Coalition of the Newly Willing

Krauthammer has a good piece separating out the good from the bad in the Twitter campaign to bring back the girls in Nigeria kidnapped by the Boko Haram jihadi group.

It is easy to mock the Twitter campaign against Boko Haram. It is easy to conflate the Twitter mob that suppresses lack of conformity, the protest culture that sees the act of protesting a good itself and which the Tweet allows you to do without even the minimal effort to walk down to a protest, and the Tweet as substitute for action (as I've said, when you Twitter a king, kill him).

But Twitter campaigns are not worthless, I have to admit:

The mass tweet is, after all, just the cyber equivalent of the mass petition. And people don’t sneer at petitions. Historically, they’ve been a way for individuals, famous or anonymous, to make their views known and, by weight of number, influence authorities who, in democratic societies, might respond to such expressions of popular sentiment.

The Twitter campaign to save those girls seems to be prompting a welcome addition to the coalition that wants to fight and defeat jihadis, bringing out those previously unimpressed by the war on terror:

These were members, like Sheila Jackson Lee, not heretofore known for hawkish anti-jihadist sentiments. No matter. People find their own causes. Their sincerity is to be credited and their commitment welcomed.

The American post-9/11 response to murderous jihadism has often been characterized, not least by our own president, as both excessive and morally suspect. There is a palpable weariness with the entire enterprise. Good, therefore, that new constituencies for whom jihadism and imposed Shariah law ranked low among their urgent concerns should now be awakening to the principal barbarism of our time.

And this was the ultimate source of my mockery: frustration that the thug Islamists I've wanted to defeat these many years show up in Nigeria and yet anti-war types here don't recognize that Boko Haram is just another flavor of jihadi nutballery:

The War on Terror has always been about defeating murderous jihadi thugs, who actually do wage a war on women--and girls. Now our government has noticed the jihadi group, Boko Haram. Although I suspect they secretly harbor hopes that Tea party groups are responsible.

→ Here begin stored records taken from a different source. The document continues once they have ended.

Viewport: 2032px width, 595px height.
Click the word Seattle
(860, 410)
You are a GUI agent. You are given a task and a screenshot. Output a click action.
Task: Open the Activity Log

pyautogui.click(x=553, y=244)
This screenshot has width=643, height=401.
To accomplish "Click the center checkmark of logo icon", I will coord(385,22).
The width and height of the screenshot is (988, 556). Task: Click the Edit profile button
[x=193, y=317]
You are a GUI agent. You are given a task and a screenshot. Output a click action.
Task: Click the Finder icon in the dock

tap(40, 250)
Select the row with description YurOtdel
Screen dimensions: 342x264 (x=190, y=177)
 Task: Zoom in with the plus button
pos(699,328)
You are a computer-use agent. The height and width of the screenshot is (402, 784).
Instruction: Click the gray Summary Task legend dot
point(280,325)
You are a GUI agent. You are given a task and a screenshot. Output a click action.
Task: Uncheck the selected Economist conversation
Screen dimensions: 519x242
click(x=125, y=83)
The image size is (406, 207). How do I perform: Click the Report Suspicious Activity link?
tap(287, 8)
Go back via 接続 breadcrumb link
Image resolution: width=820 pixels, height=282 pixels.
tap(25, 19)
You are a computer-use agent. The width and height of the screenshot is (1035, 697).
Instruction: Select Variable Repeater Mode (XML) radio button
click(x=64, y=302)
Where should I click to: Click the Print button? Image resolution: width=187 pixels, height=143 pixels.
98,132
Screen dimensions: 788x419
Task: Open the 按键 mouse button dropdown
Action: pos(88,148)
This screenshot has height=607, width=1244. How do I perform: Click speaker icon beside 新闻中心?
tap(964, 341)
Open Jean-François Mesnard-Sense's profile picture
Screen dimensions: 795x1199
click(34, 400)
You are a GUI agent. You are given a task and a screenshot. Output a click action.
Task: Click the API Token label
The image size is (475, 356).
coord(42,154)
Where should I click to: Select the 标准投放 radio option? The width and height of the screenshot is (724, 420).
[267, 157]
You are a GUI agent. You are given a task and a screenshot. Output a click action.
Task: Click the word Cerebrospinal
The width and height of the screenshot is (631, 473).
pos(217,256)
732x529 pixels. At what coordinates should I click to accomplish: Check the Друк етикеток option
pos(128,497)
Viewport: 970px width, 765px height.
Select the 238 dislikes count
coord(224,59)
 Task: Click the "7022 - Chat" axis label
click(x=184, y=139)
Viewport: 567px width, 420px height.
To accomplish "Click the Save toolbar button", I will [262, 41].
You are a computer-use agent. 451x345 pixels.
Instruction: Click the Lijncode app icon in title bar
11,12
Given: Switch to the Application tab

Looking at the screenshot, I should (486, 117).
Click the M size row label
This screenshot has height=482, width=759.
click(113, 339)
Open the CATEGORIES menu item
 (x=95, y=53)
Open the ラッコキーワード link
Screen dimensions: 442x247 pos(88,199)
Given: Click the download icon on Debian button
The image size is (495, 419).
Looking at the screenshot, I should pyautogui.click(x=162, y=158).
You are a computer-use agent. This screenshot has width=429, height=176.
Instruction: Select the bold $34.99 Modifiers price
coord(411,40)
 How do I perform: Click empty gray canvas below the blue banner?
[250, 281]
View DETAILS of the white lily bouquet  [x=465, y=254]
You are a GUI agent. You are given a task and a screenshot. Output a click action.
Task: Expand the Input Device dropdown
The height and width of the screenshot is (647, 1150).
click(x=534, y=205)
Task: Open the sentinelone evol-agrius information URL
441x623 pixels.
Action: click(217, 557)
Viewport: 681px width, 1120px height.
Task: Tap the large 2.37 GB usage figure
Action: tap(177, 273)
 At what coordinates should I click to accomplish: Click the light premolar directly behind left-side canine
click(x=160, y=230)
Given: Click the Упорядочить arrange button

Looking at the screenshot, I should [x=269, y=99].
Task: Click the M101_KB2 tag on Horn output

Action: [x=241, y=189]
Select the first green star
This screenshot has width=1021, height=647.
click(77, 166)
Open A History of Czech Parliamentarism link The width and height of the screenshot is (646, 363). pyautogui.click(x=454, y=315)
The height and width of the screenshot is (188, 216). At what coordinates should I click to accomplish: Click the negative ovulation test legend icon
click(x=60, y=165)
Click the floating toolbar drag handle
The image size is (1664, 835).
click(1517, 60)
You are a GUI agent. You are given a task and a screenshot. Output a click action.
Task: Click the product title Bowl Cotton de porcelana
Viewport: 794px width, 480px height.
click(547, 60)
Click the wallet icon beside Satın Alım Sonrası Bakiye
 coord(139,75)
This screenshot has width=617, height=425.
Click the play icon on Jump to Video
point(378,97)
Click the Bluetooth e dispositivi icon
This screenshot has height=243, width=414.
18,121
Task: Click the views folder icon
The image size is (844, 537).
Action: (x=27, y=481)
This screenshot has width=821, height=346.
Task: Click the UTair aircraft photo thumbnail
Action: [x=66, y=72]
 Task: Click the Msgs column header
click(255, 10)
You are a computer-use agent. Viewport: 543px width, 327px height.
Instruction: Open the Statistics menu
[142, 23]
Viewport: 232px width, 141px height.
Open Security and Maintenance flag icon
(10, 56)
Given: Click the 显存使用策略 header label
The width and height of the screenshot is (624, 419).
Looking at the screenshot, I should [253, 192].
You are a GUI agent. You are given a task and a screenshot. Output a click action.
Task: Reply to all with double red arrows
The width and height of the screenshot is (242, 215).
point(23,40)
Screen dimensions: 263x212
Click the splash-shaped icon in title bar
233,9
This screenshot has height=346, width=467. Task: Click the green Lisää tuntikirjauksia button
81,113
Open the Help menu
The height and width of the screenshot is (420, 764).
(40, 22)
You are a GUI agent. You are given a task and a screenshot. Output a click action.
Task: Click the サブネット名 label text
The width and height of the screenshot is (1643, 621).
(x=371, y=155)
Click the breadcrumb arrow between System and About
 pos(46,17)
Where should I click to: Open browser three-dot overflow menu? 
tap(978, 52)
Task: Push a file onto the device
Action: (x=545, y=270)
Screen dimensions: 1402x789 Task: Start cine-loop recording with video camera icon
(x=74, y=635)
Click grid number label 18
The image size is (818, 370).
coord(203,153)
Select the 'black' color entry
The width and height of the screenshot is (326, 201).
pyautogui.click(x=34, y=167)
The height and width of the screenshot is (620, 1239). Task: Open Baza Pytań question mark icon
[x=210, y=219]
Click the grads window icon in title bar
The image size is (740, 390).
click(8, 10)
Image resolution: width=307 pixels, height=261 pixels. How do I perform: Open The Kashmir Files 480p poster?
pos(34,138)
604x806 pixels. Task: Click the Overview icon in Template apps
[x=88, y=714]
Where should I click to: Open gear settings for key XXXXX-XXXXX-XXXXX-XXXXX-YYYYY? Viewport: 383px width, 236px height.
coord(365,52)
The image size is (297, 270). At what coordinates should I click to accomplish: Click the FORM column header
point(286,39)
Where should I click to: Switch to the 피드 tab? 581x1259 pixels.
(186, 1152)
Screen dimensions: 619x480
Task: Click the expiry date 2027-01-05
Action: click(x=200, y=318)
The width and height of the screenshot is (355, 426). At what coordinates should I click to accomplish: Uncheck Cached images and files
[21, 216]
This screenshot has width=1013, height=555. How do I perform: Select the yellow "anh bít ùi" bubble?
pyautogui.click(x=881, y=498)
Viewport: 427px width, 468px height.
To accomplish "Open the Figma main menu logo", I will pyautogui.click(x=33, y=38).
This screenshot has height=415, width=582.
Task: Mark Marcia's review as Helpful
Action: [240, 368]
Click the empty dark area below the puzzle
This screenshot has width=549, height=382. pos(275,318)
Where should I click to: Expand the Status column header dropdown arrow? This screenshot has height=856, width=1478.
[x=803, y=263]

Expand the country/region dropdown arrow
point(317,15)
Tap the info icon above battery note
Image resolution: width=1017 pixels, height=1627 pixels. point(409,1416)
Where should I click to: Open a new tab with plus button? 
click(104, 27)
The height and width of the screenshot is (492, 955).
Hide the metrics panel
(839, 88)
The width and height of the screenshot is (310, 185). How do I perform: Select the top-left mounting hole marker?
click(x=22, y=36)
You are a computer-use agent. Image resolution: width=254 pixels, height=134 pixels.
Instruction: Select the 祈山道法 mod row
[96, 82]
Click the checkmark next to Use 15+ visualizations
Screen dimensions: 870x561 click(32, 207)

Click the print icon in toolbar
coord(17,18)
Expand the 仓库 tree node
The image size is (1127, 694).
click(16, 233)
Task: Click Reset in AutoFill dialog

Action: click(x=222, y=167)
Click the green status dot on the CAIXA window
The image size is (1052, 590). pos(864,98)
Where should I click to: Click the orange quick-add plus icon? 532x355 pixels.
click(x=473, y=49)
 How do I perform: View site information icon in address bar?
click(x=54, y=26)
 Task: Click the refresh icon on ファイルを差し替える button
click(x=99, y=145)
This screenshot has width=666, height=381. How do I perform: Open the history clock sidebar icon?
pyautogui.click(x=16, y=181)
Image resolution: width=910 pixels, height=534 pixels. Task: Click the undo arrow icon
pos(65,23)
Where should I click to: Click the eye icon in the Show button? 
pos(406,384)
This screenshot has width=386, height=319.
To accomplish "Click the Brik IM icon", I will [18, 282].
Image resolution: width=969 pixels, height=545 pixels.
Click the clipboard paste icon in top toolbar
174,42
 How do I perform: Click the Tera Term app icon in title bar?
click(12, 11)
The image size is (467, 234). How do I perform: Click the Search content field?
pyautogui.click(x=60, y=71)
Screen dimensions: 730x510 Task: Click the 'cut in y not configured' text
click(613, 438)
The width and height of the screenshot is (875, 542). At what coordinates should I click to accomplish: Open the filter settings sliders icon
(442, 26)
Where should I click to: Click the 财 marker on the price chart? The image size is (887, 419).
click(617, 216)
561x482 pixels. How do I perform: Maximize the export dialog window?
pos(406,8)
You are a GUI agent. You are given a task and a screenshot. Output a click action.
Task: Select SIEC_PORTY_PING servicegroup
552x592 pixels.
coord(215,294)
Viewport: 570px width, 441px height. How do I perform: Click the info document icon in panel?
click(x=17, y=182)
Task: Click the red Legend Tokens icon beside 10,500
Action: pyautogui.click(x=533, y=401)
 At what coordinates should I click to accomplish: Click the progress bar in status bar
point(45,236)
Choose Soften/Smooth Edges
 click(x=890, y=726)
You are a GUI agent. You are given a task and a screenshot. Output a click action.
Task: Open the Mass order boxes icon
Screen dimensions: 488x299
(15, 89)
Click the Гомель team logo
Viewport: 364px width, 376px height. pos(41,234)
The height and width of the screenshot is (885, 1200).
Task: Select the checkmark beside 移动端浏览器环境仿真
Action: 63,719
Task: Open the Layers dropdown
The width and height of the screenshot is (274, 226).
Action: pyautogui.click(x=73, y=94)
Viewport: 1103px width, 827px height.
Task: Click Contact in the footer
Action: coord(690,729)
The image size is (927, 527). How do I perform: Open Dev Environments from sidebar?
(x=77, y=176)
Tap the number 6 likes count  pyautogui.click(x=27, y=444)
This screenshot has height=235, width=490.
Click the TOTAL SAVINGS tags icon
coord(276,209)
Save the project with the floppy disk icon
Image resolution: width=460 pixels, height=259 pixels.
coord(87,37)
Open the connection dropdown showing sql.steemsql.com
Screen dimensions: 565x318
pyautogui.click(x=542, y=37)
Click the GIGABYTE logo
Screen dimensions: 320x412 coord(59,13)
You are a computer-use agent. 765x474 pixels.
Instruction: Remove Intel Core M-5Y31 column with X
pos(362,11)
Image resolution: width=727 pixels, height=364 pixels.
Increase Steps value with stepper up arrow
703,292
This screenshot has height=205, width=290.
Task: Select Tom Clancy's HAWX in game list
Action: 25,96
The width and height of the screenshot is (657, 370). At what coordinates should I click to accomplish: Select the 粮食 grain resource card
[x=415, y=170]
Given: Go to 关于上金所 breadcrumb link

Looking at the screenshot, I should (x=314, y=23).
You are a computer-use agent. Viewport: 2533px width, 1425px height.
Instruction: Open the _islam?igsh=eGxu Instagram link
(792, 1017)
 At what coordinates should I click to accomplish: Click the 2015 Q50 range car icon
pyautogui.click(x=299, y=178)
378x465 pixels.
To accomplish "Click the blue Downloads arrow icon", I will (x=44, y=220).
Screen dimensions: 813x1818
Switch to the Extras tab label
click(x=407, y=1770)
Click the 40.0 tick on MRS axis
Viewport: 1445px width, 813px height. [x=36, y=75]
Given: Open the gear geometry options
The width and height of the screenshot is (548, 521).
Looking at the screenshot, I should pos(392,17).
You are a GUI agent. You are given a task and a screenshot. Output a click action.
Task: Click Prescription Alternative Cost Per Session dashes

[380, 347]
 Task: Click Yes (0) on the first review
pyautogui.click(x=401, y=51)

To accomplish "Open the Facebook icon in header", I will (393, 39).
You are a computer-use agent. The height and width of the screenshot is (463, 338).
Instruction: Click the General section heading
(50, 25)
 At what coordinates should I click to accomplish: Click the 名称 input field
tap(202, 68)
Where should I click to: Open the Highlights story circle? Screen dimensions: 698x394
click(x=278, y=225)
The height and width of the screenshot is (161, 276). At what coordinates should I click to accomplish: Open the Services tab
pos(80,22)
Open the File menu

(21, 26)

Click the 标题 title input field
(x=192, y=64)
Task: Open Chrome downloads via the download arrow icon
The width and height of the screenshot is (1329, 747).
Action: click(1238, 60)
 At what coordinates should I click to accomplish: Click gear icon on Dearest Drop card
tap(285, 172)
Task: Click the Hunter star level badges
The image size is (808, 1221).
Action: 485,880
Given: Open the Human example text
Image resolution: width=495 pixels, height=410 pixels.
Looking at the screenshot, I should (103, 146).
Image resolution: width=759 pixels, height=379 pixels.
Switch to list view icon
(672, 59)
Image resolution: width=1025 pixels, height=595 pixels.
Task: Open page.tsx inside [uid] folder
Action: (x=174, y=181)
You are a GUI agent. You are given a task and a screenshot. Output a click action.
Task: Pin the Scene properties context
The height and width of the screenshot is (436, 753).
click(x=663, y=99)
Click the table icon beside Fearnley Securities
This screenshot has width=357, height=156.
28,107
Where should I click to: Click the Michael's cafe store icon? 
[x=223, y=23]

More good jihadis, please. When you Twitter a king terrorist group, kill him them.

Boko Haram is another reason God gave us JDAMs, don't you think?

So if Americans who until now considered the war on terror just a "war on brown people" want to wage war on jihadis notwithstanding their skin color, who am I to complain?

Tweet--and bomb--away.

UPDATE: Yet the force of denial that Boko Haram is another part of the jihad we fight is strong:

Boko Haram’s stated desire is to create a sharia state in the Muslim-majority north, governed by Islamic law. Behind that aim is a deeply held view that the north is badly managed by government elites in the majority Christian south who enjoy large oil profits and a more comfortable life.

Yet contrary to much recent press and media, the group is not mainly fixated on attacking Christians. That is secondary to its anti-government program. While Boko Haram turned truly bloody five years ago, in 2009, it began attacking Christian targets only in 2011.

“Some people say Boko Haram is primarily concerned with destroying Christianity,” notes Jacob Olupona, a Nigerian Anglican at Harvard Divinity School in Cambridge, Mass. “They do bomb churches, but also mosques. Many of the kidnapped girls are Muslims.”

See? It's just a youth movement that coincidentally latched onto Islamist jihad as the way to express their youthful disaffection. Jihad. Droopy pants. Could have gone either way.

And the fact that Moslems are the dominant victims of their jihad is no different than jihadis in Iraq, Syria, Afghanistan, Yemen, Mali, or wherever else jihadis rise up. Funny that most Moslems aren't sufficiently Islamic in the eyes of these jihadi thugs.

It's a long war for a reason. Not the least because of our inability to recognize the war we are in.